# Spell Checker Evaluation

In this notebook, I will evaluate various spell-checking models on a dataset of spelling errors. The models I will use include PySpellChecker, Autocorrect, TextBlob, and Spello. I will analyze their performance based on accuracy, precision, recall, F1-score, and average edit distance.

# Dataset

# Dataset format

Peter Norvig's Spell Errors Corpus: This dataset includes a list of spelling errors compiled from sources like Wikipedia and academic studies. It is structured as "right word: wrong1, wrong2" pairs, which is useful for training and evaluating spell checkers. You can download it from Norvig's repository.

# More datasets

Some more datasets I found include:
- birkbeck
- aspell
- holbrook
- wikipedia
You can find these datasets at: https://www.dcs.bbk.ac.uk/~roger/corpora.html. 

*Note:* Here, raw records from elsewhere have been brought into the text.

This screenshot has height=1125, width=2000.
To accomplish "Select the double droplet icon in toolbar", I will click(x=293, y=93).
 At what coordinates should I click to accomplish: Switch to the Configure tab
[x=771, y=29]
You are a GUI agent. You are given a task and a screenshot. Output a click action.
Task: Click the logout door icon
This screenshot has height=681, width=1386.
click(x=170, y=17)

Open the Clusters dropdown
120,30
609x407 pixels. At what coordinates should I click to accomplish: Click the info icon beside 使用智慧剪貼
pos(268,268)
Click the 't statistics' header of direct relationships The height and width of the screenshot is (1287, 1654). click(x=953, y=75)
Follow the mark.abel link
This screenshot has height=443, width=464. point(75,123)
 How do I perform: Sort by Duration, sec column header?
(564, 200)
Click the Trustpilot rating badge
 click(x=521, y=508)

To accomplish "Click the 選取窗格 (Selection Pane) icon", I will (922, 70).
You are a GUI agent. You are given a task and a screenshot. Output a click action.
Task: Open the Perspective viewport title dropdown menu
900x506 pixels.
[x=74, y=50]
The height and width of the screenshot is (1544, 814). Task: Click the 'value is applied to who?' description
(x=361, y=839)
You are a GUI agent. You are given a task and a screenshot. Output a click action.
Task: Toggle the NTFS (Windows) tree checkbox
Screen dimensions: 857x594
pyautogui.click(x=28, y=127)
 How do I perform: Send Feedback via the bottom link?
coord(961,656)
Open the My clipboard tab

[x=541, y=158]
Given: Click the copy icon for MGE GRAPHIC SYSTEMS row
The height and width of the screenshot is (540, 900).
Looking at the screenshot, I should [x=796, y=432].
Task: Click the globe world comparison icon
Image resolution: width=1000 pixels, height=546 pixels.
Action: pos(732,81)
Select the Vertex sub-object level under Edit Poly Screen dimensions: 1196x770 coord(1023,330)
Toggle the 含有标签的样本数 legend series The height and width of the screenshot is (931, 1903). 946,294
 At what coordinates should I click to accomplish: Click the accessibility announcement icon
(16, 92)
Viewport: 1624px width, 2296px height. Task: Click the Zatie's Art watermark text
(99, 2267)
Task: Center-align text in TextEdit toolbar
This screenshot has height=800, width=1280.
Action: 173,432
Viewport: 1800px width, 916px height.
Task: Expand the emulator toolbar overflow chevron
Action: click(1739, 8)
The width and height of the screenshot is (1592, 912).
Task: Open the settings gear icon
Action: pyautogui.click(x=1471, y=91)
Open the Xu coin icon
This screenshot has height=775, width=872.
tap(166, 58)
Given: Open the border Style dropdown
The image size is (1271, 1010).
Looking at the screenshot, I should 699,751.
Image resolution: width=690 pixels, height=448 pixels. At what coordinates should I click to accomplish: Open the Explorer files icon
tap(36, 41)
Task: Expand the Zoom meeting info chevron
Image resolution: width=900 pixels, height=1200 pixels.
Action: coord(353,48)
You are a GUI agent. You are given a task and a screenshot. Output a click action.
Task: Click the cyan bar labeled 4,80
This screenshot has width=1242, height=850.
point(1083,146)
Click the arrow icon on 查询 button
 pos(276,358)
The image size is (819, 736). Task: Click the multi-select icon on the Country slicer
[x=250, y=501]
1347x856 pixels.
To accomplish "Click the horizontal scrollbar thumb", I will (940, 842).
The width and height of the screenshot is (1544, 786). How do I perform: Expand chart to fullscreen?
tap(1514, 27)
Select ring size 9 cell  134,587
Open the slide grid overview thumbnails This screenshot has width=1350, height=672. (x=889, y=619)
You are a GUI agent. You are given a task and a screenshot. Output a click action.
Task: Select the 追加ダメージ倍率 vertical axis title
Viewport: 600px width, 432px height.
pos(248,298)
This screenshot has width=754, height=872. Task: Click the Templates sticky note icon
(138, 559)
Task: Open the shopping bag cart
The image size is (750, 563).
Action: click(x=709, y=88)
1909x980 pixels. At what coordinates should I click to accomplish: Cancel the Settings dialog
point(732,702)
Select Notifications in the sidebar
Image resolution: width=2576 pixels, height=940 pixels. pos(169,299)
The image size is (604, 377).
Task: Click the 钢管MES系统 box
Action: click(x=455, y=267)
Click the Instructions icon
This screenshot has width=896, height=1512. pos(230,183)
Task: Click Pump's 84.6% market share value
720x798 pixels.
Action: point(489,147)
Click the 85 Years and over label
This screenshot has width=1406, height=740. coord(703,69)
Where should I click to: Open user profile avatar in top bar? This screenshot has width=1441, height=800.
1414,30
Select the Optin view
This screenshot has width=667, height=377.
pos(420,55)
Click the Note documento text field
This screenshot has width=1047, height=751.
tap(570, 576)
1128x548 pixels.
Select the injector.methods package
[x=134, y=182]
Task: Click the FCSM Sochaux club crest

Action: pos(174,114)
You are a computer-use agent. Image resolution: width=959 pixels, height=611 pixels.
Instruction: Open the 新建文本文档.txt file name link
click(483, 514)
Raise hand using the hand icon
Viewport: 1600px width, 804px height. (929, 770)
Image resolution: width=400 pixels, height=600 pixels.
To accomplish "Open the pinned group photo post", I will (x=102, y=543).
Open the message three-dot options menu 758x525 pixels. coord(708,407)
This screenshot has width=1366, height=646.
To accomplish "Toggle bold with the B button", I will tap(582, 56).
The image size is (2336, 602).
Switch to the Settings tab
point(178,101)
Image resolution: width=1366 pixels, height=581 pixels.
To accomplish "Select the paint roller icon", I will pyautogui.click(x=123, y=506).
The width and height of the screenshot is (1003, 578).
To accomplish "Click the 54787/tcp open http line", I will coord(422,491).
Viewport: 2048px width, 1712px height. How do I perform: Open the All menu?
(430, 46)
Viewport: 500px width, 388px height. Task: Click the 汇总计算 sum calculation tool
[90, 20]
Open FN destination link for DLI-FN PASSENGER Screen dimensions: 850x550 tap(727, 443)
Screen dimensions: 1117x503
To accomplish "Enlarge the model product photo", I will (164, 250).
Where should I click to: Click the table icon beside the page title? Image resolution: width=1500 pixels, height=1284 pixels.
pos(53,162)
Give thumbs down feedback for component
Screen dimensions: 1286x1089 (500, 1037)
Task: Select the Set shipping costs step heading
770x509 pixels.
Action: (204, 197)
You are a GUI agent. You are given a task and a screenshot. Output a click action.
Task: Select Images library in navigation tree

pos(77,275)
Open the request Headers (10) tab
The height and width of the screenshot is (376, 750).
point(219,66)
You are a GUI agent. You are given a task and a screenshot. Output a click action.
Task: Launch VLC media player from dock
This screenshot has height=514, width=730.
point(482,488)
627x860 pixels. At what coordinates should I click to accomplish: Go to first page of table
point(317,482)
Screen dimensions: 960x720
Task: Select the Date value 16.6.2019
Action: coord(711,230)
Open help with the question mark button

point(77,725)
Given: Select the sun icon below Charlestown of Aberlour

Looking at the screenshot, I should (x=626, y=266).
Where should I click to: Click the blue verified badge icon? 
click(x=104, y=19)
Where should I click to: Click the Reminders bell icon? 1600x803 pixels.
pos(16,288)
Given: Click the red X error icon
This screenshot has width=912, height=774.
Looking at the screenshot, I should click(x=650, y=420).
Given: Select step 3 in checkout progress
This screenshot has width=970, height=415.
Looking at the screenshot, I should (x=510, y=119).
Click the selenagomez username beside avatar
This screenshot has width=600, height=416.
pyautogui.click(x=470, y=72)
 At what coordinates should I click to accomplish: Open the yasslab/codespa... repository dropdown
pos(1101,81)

# Importing necessaary libraries

Let's import all the necessary libraries to run our code and test the models.

In [None]:
import random
import editdistance
from sklearn.metrics import precision_score, recall_score, f1_score, accuracy_score
from spellchecker import SpellChecker
from autocorrect import Speller
from textblob import TextBlob
from collections import defaultdict
from spello.model import SpellCorrectionModel

# Suppress warnings for cleaner output
import warnings
warnings.filterwarnings("ignore")

Make sure to install necessary packages for these spellcheckers with pip.

pip install pyspellchecker

pip install textblob

pip install spellchecker

pip install autocorrect

Additionaly, you'll need to download pre-trained model for spello, here named "en.pkl". In **spellChecker** directory, you'll need to create directory named **models**, and there subdirectory **spello**. Copy donwnloaded and unzipped file en.pkl into **spello**. We will later train our model and save updated version on our data to improve accuracy.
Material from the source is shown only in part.